Tre giornate straordinarie della cultura, della memoria storica e della valorizzazione identitaria. Dal 4 al 6 settembre, la Pro Loco Mons Militum APS presenta “Si Qua Fata Sinant” (“Se i fati vorranno”), un viaggio suggestivo e coinvolgente nel cuore pulsante dell’Irpinia, dove il fascino dell’antico incontra la voglia di guardare al futuro. Il maestoso Castello della Leonessa e il borgo storico faranno da cornice a un palinsesto ricco di appuntamenti, studiato per affascinare appassionati di storia, famiglie, giovani e visitatori alla ricerca di un’esperienza autentica.
Saranno tre sere interamente immerse nelle suggestive atmosfere del Medioevo, pronte a far battere il cuore del borgo e del maestoso Castello della Leonessa tra squilli di tromba, rulli di tamburi e accattivanti rievocazioni d’epoca.
L’avventura prenderà il via il 4 settembre con l’apertura solenne dei portoni e dei percorsi guidati, trasformando il centro storico in un teatro a cielo aperto dove le mostre culturali faranno da cornice alle prime esibizioni dei musici di strada e la possibilità di gustare le tipicità enogastronomiche locali negli stand dedicati.
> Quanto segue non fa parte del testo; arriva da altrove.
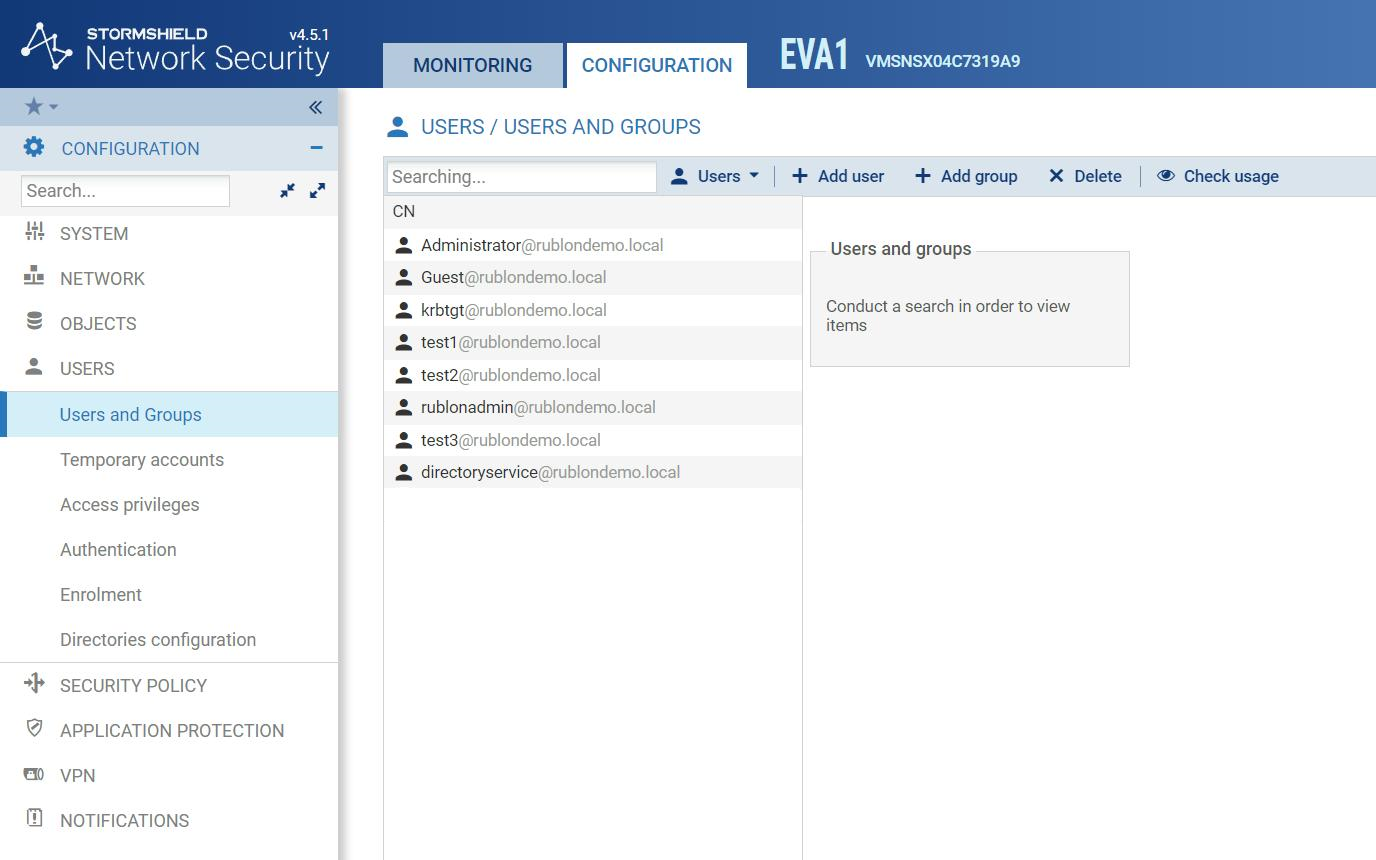This screenshot has height=860, width=1376.
Task: Click the collapse all menus icon
Action: click(288, 190)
La magia proseguirà la sera del 5 settembre, quando i vicoli prenderanno vita grazie alle impeccabili ricostruzioni storiche, ai banchi degli antichi mestieri e ai laboratori didattici per i più piccoli, mentre la piazza principale farà da sfondo al vero e proprio ASSALTO AL CASTELLO: il castello si incendia e la storia vive tra lanci di fucili, fuochi pirotecnici e tante altre
sorprese.
La manifestazione raggiungerà il suo culmine la giornata e la sera del 6 settembre, quando al valore dello spettacolo si unirà la bellezza dello stare insieme con il grande pranzo sotto le mura del castello, seguito dalle esibizioni dei vari artisti che animeranno la serata fino a tarda notte.
Per celebrare questo importante traguardo, il programma si arricchisce di grandi novità tutte da scoprire:
• La possibilità di cenare nelle suggestive locande allestite a tema medievale;
• Un nuovo podcast con interviste in diretta ad autorevoli esponenti della cultura medievale;
• L’opportunità di timbrare il Passaporto Irpino;
• …e tante altre sorprese lungo il percorso!
“Si Qua Fata Sinant” non è semplicemente un rievocare il passato, ma un invito imperativo a plasmare il domani. Nella convinzione, come spiega la pro loco, che valorizzare le origini significa dare forza alle comunità che scelgono di vivere e investire qui, unendo la memoria dei padri alla visione delle nuove generazioni.